▸ 表示データ
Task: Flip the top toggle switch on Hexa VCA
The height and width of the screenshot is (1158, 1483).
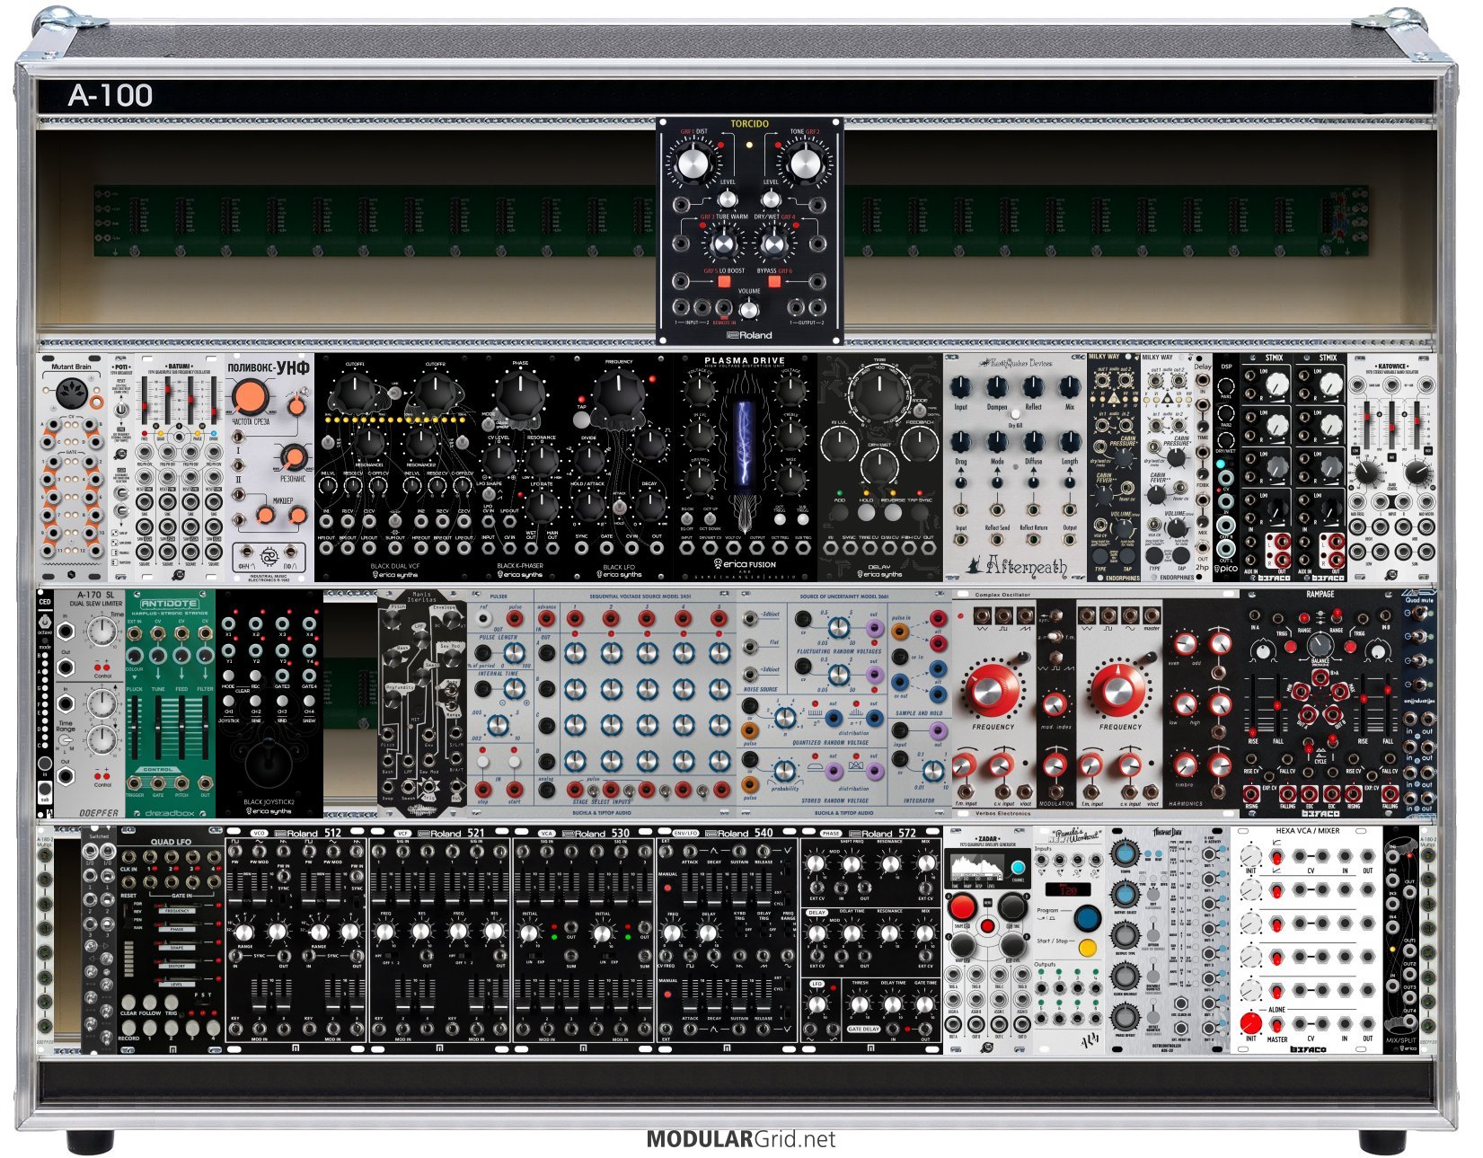Action: click(x=1277, y=859)
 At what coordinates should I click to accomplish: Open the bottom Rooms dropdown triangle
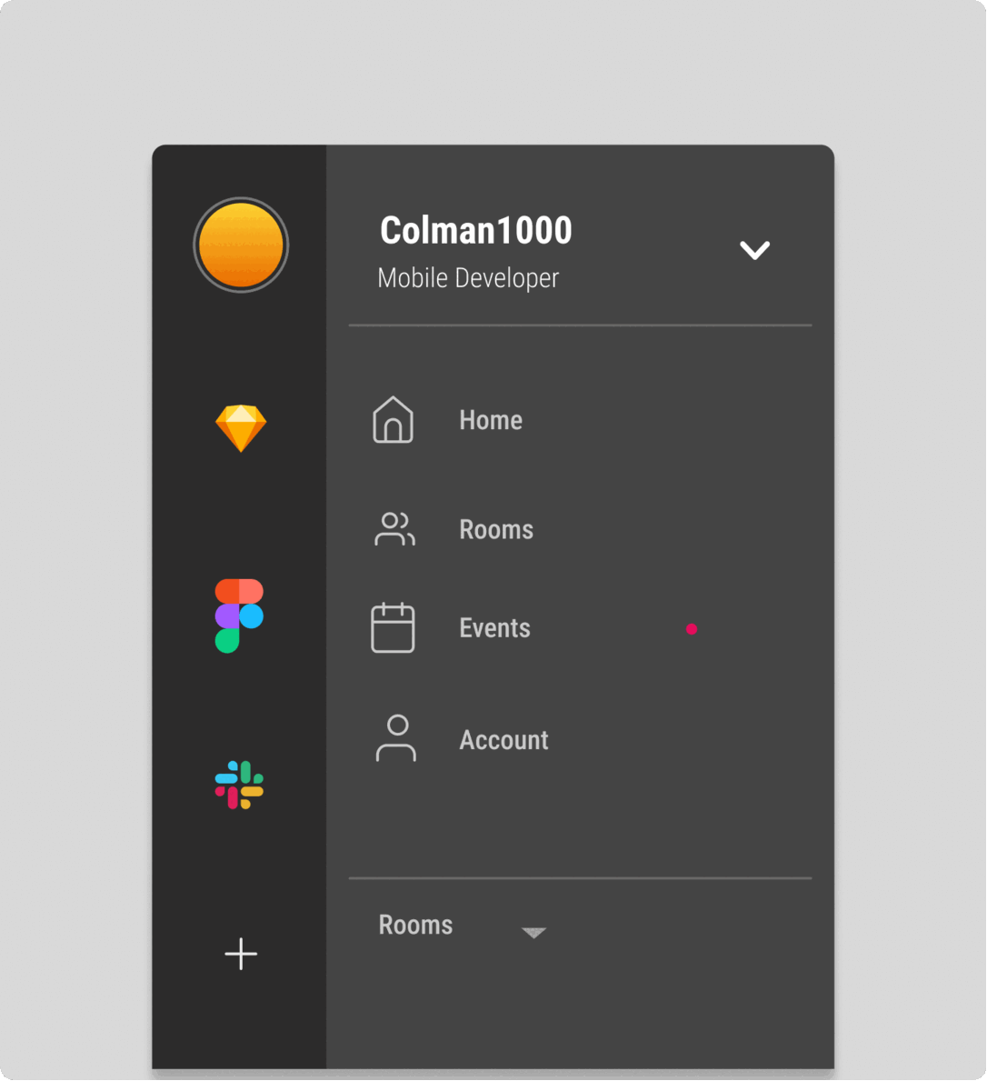(x=533, y=933)
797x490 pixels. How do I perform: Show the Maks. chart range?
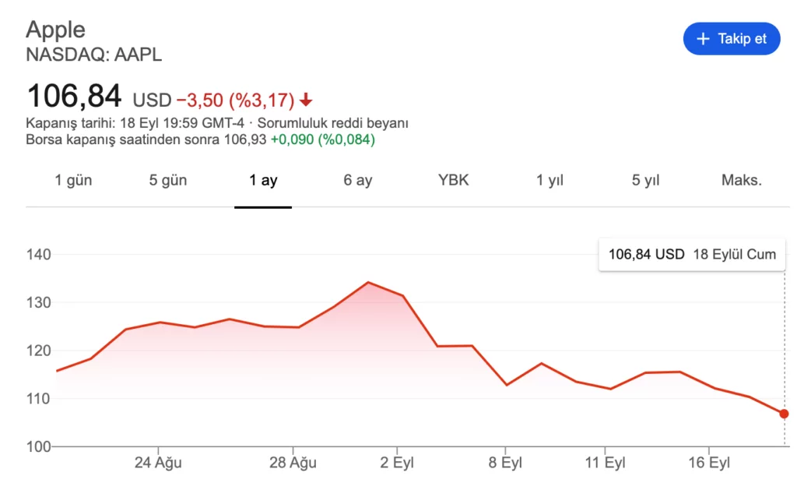(x=742, y=180)
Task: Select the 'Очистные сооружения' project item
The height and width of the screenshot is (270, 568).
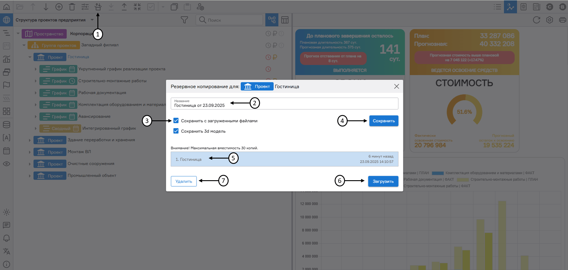Action: click(x=91, y=164)
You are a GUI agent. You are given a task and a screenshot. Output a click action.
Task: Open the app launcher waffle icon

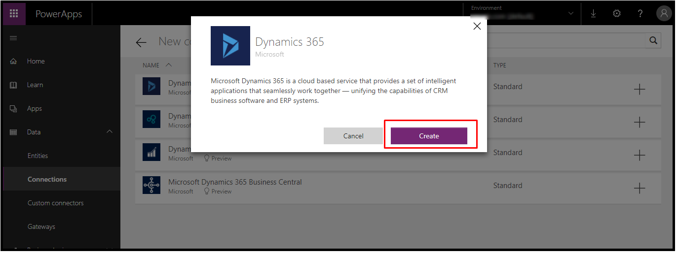tap(14, 13)
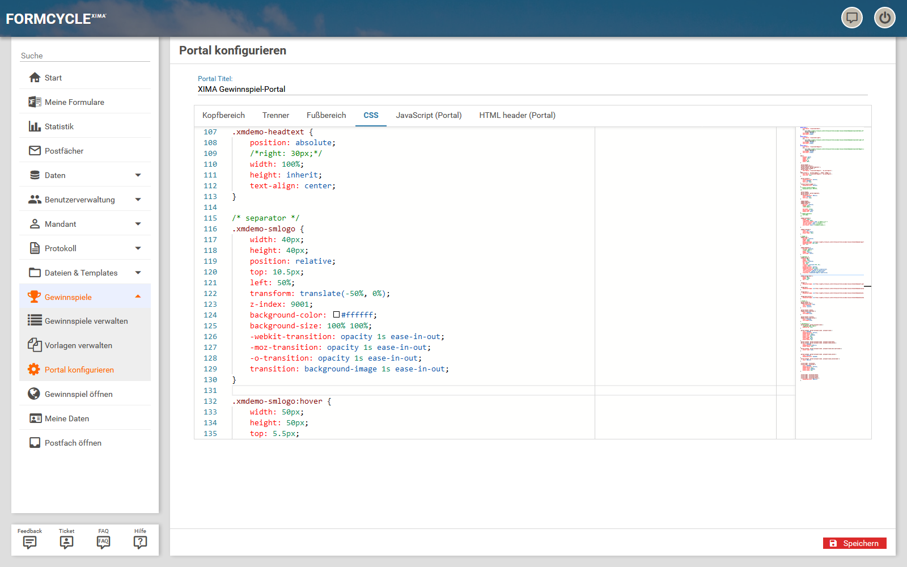Image resolution: width=907 pixels, height=567 pixels.
Task: Collapse the Gewinnspiele section arrow
Action: click(x=138, y=297)
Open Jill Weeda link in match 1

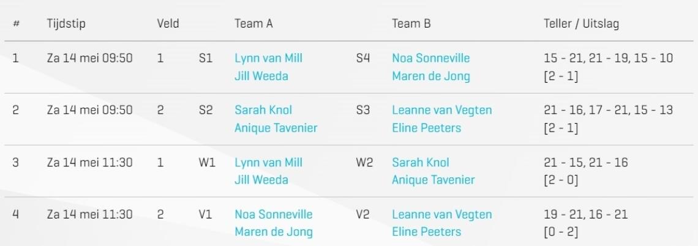pos(261,76)
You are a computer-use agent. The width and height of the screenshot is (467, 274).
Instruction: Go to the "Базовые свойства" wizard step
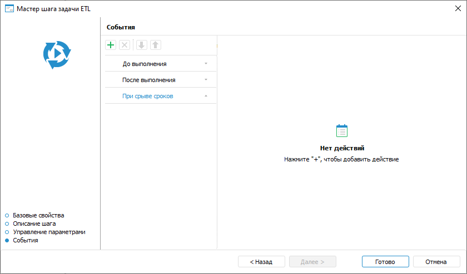pyautogui.click(x=38, y=215)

▸ 指示
上のリストを最初の行から最後の行まで一字一句変えずに書き写してください。画像は含めないでください。

▸ 実行結果
Task: Flip the top toggle switch on Hexa VCA
The height and width of the screenshot is (1158, 1483).
Action: click(x=1277, y=859)
 At what coordinates should I click to accomplish: Open the bottom Rooms dropdown triangle
(x=533, y=933)
797x490 pixels. How do I perform: Show the Maks. chart range?
(x=742, y=180)
Task: Select the 'Очистные сооружения' project item
The height and width of the screenshot is (270, 568).
Action: click(x=91, y=164)
You are a GUI agent. You are given a task and a screenshot. Output a click action.
Task: Open the app launcher waffle icon

tap(14, 13)
Image resolution: width=907 pixels, height=567 pixels.
Task: Collapse the Gewinnspiele section arrow
Action: click(x=138, y=297)
Open Jill Weeda link in match 1

pos(261,76)
You are a computer-use agent. The width and height of the screenshot is (467, 274).
Instruction: Go to the "Базовые свойства" wizard step
pyautogui.click(x=38, y=215)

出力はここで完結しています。